At the moment Trump's re-election seems very unlikely.  If however he gets away with executive orders declaring how billions of federal dollars will be spent and does win re-election, I think we could move to some kind of authoritarian rule, at least where the budget and the operation of the federal government is concerned.  The failure of Congress, over decades, to handle many serious issues, has helped pave the way for this.  I hope we don't have to find out.

3 comments:

Bozon said...

Professor

Great post and argument. These are a few ideas based on your passages cited below:

"Brüning took advantage of an emergency provision of the Weimar constitution...DK"

"...the problems Trump is claiming could hardly be more unconstitutional, since the Constitution specifically reserves the right to appropriate money to the Congress...DK"

However he does have Executive powers, and "...the Senate Republicans are probably more than happy to surrender their share of the power of the purse to him..DK"

End of strong unconstitutionality argument. Congress' failure to act re funding in a pandemic is a national emergency.

"... he probably enjoys the idea of Democrats going into federal court to stop him from handing out more unemployment benefits, stopping evictions, or cutting payroll taxes..." These are exactly the kinds of things Hitler was able to do/

"At the moment Trump's re-election seems very unlikely." I disagree, compared to Biden.

If someone else stepped in, maybe a different story.

I can't help but be reminded of your old friend Thomas Childers' Great Courses lectures on this period. Wonderful in their way for me back then.



All the best

Energyflow said...

Always comparing everything to nazi times is not neccessary. This makes certain connotations. Emergency powers powers are always taken in crises. It seems however that from George Washington onwards successive governments have accumulated ever more centralized power particularly during crises. A centralized dictatorship democratically legitimized seems quite American as cognitive dissonance is none too difficult, like believing a half dozen impossible things before breakfast(Alice).

Unknown said...

Compromise and consensus are two way streets -- are you privy to the negotiations in claiming it's all Sen. McConnell's stances that are holding up additional federal relief? Anecdotally, I know three small businesses that can't get its workers to come back because the combined federal and state unemployment plus the "leisure" time is worth more than working 40 hours in a mask.

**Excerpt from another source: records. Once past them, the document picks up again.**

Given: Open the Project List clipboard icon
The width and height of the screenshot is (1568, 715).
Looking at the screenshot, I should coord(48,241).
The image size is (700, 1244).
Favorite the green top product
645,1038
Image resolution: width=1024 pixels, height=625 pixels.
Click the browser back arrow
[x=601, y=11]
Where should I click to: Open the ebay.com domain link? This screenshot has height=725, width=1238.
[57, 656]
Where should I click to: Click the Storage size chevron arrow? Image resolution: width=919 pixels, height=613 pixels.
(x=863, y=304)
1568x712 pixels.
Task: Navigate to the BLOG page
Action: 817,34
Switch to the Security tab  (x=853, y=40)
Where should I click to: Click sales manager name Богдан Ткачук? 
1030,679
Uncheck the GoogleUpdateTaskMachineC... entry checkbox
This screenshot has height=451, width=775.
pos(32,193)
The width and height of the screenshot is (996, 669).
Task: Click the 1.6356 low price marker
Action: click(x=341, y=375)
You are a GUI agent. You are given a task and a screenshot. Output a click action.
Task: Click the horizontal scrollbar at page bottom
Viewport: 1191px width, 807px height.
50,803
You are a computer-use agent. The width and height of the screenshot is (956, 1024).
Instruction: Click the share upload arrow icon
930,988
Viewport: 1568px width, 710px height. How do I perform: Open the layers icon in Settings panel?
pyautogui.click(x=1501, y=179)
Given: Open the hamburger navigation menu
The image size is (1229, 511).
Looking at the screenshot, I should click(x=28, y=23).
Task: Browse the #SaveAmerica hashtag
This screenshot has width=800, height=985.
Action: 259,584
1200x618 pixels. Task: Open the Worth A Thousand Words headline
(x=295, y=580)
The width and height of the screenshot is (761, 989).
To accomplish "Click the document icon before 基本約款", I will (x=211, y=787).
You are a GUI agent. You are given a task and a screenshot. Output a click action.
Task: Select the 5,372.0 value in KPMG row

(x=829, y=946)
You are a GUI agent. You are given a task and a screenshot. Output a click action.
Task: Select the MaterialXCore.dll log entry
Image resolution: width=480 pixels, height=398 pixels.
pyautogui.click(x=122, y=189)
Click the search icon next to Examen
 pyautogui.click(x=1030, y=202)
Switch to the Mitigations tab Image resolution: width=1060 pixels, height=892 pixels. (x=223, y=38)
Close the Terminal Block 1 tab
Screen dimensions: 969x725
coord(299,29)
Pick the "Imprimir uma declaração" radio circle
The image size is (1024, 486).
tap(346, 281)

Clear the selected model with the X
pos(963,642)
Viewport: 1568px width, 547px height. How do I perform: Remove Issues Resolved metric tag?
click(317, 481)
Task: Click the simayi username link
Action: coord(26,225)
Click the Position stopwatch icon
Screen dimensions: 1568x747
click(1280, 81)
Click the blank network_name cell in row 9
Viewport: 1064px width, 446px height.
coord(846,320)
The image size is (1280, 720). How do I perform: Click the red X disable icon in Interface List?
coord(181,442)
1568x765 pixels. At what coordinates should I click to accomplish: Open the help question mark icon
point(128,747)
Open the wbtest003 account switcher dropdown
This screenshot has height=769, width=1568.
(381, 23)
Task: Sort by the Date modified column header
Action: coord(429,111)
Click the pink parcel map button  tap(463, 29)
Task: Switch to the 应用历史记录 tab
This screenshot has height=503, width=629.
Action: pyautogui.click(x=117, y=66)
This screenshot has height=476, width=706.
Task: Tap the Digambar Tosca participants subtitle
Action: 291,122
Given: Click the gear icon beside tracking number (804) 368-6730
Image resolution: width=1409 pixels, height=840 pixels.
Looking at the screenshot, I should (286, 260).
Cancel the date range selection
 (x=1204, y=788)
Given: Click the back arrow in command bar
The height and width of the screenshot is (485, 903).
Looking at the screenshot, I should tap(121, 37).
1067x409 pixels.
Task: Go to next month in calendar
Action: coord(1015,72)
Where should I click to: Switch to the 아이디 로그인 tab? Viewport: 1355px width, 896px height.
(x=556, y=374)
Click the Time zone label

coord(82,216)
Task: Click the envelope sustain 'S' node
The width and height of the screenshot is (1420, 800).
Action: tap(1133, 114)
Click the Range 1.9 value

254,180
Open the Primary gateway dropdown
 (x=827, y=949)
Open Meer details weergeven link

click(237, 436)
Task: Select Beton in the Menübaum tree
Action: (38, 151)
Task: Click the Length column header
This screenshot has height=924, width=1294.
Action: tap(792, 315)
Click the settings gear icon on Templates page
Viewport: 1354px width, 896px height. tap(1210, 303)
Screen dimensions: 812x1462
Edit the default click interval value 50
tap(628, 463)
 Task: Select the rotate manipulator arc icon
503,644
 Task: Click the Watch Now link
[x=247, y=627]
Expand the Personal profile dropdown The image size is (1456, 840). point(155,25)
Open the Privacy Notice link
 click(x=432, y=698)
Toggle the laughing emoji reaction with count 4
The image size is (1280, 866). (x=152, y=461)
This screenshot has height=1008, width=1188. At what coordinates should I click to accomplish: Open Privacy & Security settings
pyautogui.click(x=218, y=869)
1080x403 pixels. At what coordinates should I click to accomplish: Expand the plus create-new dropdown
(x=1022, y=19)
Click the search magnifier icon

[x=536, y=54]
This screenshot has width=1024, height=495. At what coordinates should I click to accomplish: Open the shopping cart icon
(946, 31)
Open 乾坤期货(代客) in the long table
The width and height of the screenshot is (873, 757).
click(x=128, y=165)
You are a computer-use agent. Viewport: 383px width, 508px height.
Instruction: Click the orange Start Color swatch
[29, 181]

If anything, one would think the GOP would want to raid the piggybank even more to put a roadblock up to a potential Biden administration that will be pressured to implement expensive progressive policies. I live in a state where the Democratic dominated legislature has basically folded up like a cheap tent and is letting the Gov determine the fate of 1 million people on her particular whims and her "snitch on your neighbor for having more than 15 people over" hotline. The virus is still here, but the emergency conditions are not.